You must not have used MP3Gain. If, for example, you use 89dB as the reference, and it returns a -5dB gain, then you change to 92dB, it'll return -2dB!
The real problem is: scanners (and users) are not supposed to change the reference level when scanning, because it is in the standard.
So, because users have the ability (and reasons) to change the reference level, why don't we just remove it from the standard, and store the SPL instead?
Actually, that's the problem! If you mix your library with mine, who use 89dB, they'll play with different loudness. And there's no way to tell which files scanned with which reference. If, however, RG store the LEVEL instead, you can play with your 92dB "Preferred Level", and I can play with my 89dB. No matter what one chooses, all files in this world, scanned with RG, will have the same loudness. That's what I call standard. Doesn't that make sense?
Now one more question. Anyone know why the reference level was changed from 83dB to 89dB? Is there any possibility it will be changed again?
Because that's what people actually used (see here). As I recall it, 89 dB was used because 83 dB was seen as a bit low, especially for portable players. Considering it has stayed the same for over 5 years, I wouldn't expect it to be changed again.As for using level rather than gain, it has been discussed before (both in the thread linked above, as well as here), and was considered too late to change in 2003...

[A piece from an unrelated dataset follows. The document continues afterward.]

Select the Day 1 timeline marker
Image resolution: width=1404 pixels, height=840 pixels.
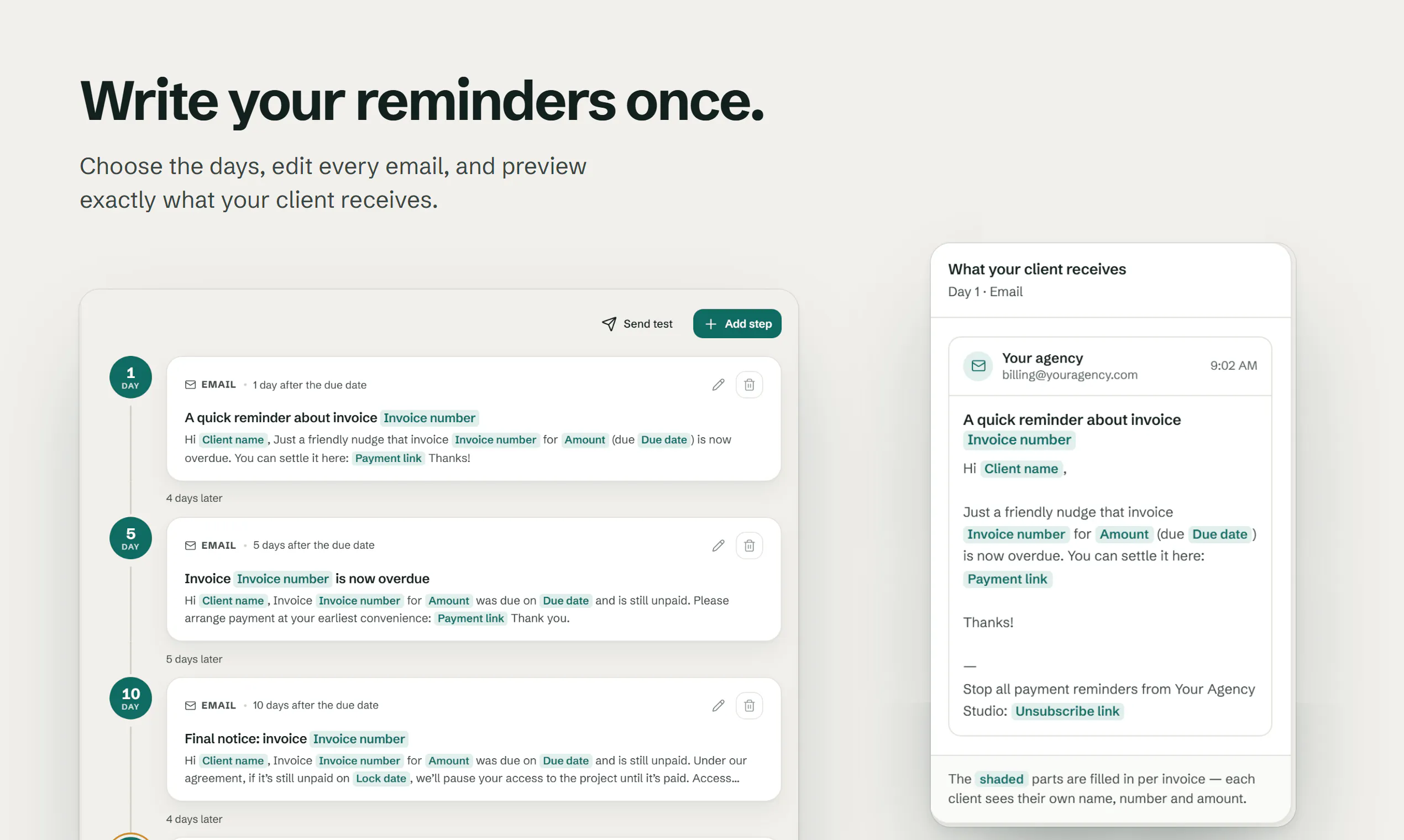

When it stored the absolute loudness of the file (e.g. 92dB), it was called Replay Level.When it changed to storing the relative gain (e.g. -3dB), it was renamed to Replay Gain: relative gains, referenced to making the loudness 83dB through a calibrated system, plus 6dB.... conceptually, saying the file sounds x dB loud at reference playback level doesn't actually tell you how much to change the gain if the non-parallel equal loudness curves are ever taken into account ... Whereas saying "shift it x dB to make it the reference playback loudness" can include that factor in the calculation.